▶ _WHAT THIS EXERCISE ASKS_:
1: In the Steelcraft trike forum thread, where does Oldbikes believe the air-tire trikes were sold?
2: Set down the part of the Steelcraft trike forum thread starting at "## bikesnbuses (Feb" and ending at "stores I believe!".
3: Carry the Steelcraft trike forum thread further, picking up from where it stops.

▶ _EXCERPTED PASSAGE_:

____________

# Steelcraft Trike With Tubes ?



## mrg (Feb 6, 2015)

*Steelcraft trike with air tires*

We're air tires ( valve stems ) a option


----------



## John (Feb 6, 2015)

Mark that is nice!


----------



## Freqman1 (Feb 6, 2015)

That trike is awesome! You going to restore or leave as-is? V/r Shawn


----------



## Jaxon (Feb 6, 2015)

I have never seen a tricycle with air tires but it sure looks correct. Do the vale stem holes in the rims look like they were drilled out or factory? That is a really cool trike.


----------



## fordmike65 (Feb 6, 2015)

That's the trike Batman rode on as a kid


----------



## mrg (Feb 6, 2015)

the tires appear to be like clinchers (Firestone) and the stem holes look og, I don't remember how bad the paint was (It was 20-25 yrs ago) so I was going to restore,that's what you did in the 80's, kinda wish I would have left it but I know I wouldn't have touched it if the paint was even OK and Mike Batmans had a rocket on it.


----------



## bricycle (Feb 6, 2015)

Gotta do that in Black and yellow....Batman style!!!! Revolving red light on it too...


----------



## bikesnbuses (Feb 6, 2015)

They made em' like that!!Just dont see many like it..>>>>>>>>>>>>>>>>>>>>>>>>>KILLER TRIKE<<<<<<<<<<<<<<<<<<<<<<<<<<


----------



## Oldbikes (Feb 6, 2015)

Yup, it was an option!  They are indeed rare.  Sold through BF Goodrich stores I believe!


----------



## mrg (Feb 7, 2015)

____________

▶ _RAW DATA_:
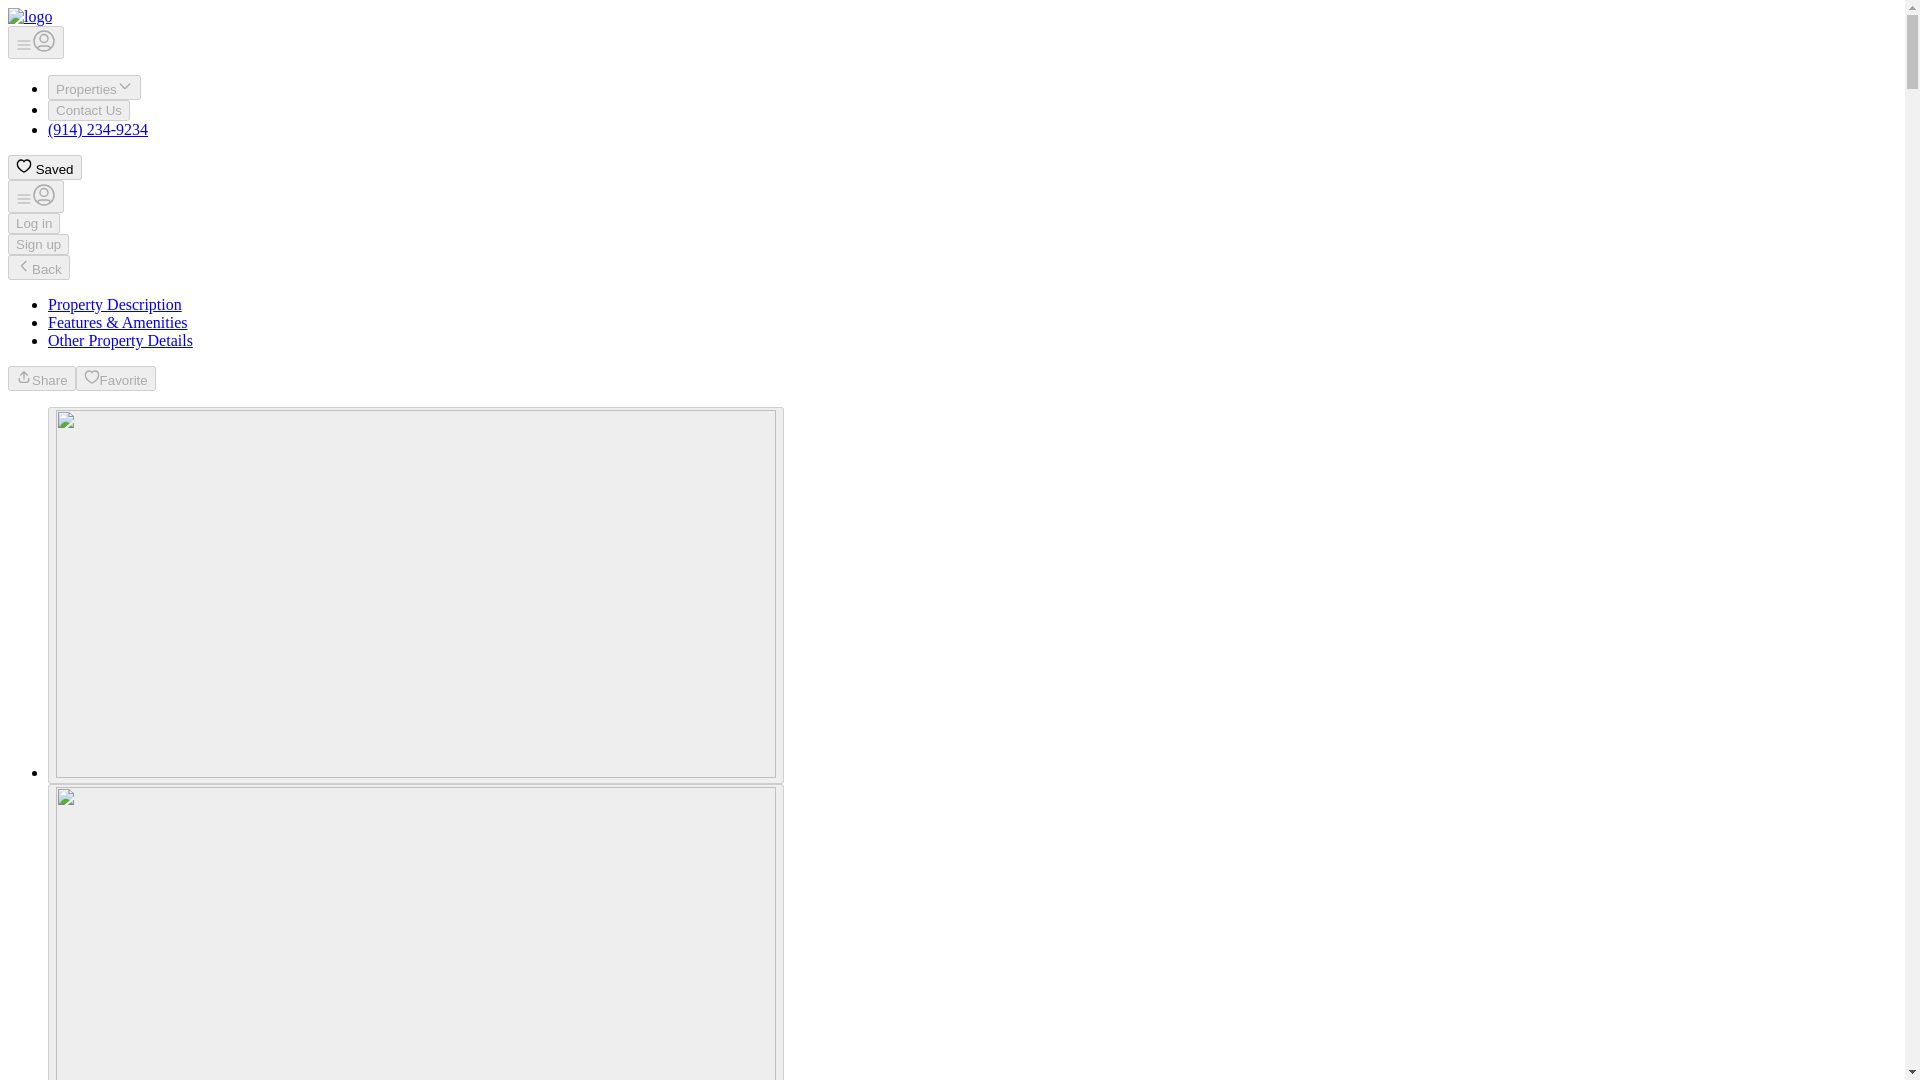 Image resolution: width=1920 pixels, height=1080 pixels. I want to click on Saved, so click(38, 244).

____________

▶ _OUTPUTS BY TASK_:
1: Through BF Goodrich stores.

2:
## bikesnbuses (Feb 6, 2015)

They made em' like that!!Just dont see many like it..>>>>>>>>>>>>>>>>>>>>>>>>>KILLER TRIKE<<<<<<<<<<<<<<<<<<<<<<<<<<


----------



## Oldbikes (Feb 6, 2015)

Yup, it was an option!  They are indeed rare.  Sold through BF Goodrich stores I believe!

3:
don't think this one sold in bfg stores, it has Firestones (20x2.00 front, 12x2.00 backs) unless they wore out the originals, I think it was maroon with cream scollops.


----------



## mrg (Mar 9, 2016)

Still wondering what store or brand this Steelcraft  was with the Firestone air tires was sold under?, o yea, I still cant edit the title to say tubes !


----------



## bikesnbuses (Mar 9, 2016)

From 1937 Sears catalog page...


----------



## rustjunkie (Mar 9, 2016)

Have you looked through 1930s Firestone catalogs?


----------



## Lawrence Ruskin (Mar 9, 2016)

That is a beautiful trike


----------



## Puruconm (Mar 9, 2016)

Real RARE Beauty  Mark  Like it


----------



## mrg (Mar 10, 2016)

Just noticed the frame (head-lite) is different on the sears bike.


----------



## locomotion (Mar 14, 2016)

that is a mean looking trike
nice


----------



## dfa242 (Mar 14, 2016)

Nice - looks like it belongs in Mad Max.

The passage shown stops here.